» **What is needed**
Please repeat the data below, swapping "Financials" for "Reports" and leaving everything else unchanged.

» **Extracted records**
+--
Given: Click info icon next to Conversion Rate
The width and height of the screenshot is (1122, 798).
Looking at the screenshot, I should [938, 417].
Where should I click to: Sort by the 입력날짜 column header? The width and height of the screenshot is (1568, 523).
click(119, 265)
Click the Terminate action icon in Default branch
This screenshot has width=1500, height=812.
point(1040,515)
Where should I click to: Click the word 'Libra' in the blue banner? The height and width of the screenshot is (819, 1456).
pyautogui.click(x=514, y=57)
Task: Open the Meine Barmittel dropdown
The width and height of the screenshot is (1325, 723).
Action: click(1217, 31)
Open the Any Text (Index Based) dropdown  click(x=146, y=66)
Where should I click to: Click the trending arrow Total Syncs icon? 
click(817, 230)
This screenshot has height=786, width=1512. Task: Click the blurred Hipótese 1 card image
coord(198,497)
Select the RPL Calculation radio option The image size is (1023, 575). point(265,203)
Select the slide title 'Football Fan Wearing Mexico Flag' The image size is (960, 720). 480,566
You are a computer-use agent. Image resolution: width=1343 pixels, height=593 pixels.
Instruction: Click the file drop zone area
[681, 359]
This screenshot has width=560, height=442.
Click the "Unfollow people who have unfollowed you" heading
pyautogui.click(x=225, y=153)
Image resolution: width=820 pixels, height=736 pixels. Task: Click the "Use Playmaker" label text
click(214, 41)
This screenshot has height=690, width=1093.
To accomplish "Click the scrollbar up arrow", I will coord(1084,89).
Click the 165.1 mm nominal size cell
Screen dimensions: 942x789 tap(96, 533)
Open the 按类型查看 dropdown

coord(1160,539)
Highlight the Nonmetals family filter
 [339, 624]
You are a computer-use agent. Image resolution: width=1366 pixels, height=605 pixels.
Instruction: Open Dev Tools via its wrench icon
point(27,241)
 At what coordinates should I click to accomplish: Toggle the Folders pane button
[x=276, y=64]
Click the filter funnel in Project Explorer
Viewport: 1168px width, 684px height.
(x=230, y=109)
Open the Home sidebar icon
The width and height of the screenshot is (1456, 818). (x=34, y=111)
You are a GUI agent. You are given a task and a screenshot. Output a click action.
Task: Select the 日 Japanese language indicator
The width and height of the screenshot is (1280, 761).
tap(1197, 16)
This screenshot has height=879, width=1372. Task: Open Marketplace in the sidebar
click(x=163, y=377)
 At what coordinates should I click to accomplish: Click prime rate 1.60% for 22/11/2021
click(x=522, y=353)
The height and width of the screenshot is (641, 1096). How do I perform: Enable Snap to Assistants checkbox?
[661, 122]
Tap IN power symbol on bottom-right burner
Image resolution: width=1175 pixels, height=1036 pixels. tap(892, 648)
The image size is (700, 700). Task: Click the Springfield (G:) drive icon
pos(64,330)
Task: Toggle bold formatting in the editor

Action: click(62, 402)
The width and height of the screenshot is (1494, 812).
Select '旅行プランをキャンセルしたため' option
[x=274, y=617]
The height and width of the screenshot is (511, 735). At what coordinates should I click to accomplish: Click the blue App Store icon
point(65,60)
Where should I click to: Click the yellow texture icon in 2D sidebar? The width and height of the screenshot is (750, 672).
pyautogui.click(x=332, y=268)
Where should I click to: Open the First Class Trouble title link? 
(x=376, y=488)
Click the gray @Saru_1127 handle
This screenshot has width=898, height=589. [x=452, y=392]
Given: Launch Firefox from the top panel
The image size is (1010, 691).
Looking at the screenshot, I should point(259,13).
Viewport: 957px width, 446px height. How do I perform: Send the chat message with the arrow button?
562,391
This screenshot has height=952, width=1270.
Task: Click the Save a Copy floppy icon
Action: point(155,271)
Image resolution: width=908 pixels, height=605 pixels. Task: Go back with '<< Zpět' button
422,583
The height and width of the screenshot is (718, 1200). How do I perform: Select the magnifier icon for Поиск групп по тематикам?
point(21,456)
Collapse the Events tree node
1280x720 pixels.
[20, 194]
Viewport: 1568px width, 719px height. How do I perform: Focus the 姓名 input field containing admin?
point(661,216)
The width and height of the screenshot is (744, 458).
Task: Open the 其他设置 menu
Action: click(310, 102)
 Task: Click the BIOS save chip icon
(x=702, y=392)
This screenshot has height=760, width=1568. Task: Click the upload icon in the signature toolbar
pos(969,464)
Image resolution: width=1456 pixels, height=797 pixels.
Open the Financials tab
+--
» **Answer to this exercise**
Given: Click info icon next to Conversion Rate
The width and height of the screenshot is (1122, 798).
Looking at the screenshot, I should [938, 417].
Where should I click to: Sort by the 입력날짜 column header? The width and height of the screenshot is (1568, 523).
click(119, 265)
Click the Terminate action icon in Default branch
This screenshot has width=1500, height=812.
point(1040,515)
Where should I click to: Click the word 'Libra' in the blue banner? The height and width of the screenshot is (819, 1456).
pyautogui.click(x=514, y=57)
Task: Open the Meine Barmittel dropdown
The width and height of the screenshot is (1325, 723).
Action: click(1217, 31)
Open the Any Text (Index Based) dropdown  click(x=146, y=66)
Where should I click to: Click the trending arrow Total Syncs icon? 
click(817, 230)
This screenshot has height=786, width=1512. Task: Click the blurred Hipótese 1 card image
coord(198,497)
Select the RPL Calculation radio option The image size is (1023, 575). point(265,203)
Select the slide title 'Football Fan Wearing Mexico Flag' The image size is (960, 720). 480,566
You are a computer-use agent. Image resolution: width=1343 pixels, height=593 pixels.
Instruction: Click the file drop zone area
[681, 359]
This screenshot has width=560, height=442.
Click the "Unfollow people who have unfollowed you" heading
pyautogui.click(x=225, y=153)
Image resolution: width=820 pixels, height=736 pixels. Task: Click the "Use Playmaker" label text
click(214, 41)
This screenshot has height=690, width=1093.
To accomplish "Click the scrollbar up arrow", I will coord(1084,89).
Click the 165.1 mm nominal size cell
Screen dimensions: 942x789 tap(96, 533)
Open the 按类型查看 dropdown

coord(1160,539)
Highlight the Nonmetals family filter
 [339, 624]
You are a computer-use agent. Image resolution: width=1366 pixels, height=605 pixels.
Instruction: Open Dev Tools via its wrench icon
point(27,241)
 At what coordinates should I click to accomplish: Toggle the Folders pane button
[x=276, y=64]
Click the filter funnel in Project Explorer
Viewport: 1168px width, 684px height.
(x=230, y=109)
Open the Home sidebar icon
The width and height of the screenshot is (1456, 818). (x=34, y=111)
You are a GUI agent. You are given a task and a screenshot. Output a click action.
Task: Select the 日 Japanese language indicator
The width and height of the screenshot is (1280, 761).
tap(1197, 16)
This screenshot has height=879, width=1372. Task: Open Marketplace in the sidebar
click(x=163, y=377)
 At what coordinates should I click to accomplish: Click prime rate 1.60% for 22/11/2021
click(x=522, y=353)
The height and width of the screenshot is (641, 1096). How do I perform: Enable Snap to Assistants checkbox?
[661, 122]
Tap IN power symbol on bottom-right burner
Image resolution: width=1175 pixels, height=1036 pixels. tap(892, 648)
The image size is (700, 700). Task: Click the Springfield (G:) drive icon
pos(64,330)
Task: Toggle bold formatting in the editor

Action: click(62, 402)
The width and height of the screenshot is (1494, 812).
Select '旅行プランをキャンセルしたため' option
[x=274, y=617]
The height and width of the screenshot is (511, 735). At what coordinates should I click to accomplish: Click the blue App Store icon
point(65,60)
Where should I click to: Click the yellow texture icon in 2D sidebar? The width and height of the screenshot is (750, 672).
pyautogui.click(x=332, y=268)
Where should I click to: Open the First Class Trouble title link? 
(x=376, y=488)
Click the gray @Saru_1127 handle
This screenshot has width=898, height=589. [x=452, y=392]
Given: Launch Firefox from the top panel
The image size is (1010, 691).
Looking at the screenshot, I should point(259,13).
Viewport: 957px width, 446px height. How do I perform: Send the chat message with the arrow button?
562,391
This screenshot has height=952, width=1270.
Task: Click the Save a Copy floppy icon
Action: point(155,271)
Image resolution: width=908 pixels, height=605 pixels. Task: Go back with '<< Zpět' button
422,583
The height and width of the screenshot is (718, 1200). How do I perform: Select the magnifier icon for Поиск групп по тематикам?
point(21,456)
Collapse the Events tree node
1280x720 pixels.
[20, 194]
Viewport: 1568px width, 719px height. How do I perform: Focus the 姓名 input field containing admin?
point(661,216)
The width and height of the screenshot is (744, 458).
Task: Open the 其他设置 menu
Action: click(310, 102)
 Task: Click the BIOS save chip icon
(x=702, y=392)
This screenshot has height=760, width=1568. Task: Click the upload icon in the signature toolbar
pos(969,464)
Image resolution: width=1456 pixels, height=797 pixels.
Open the Reports tab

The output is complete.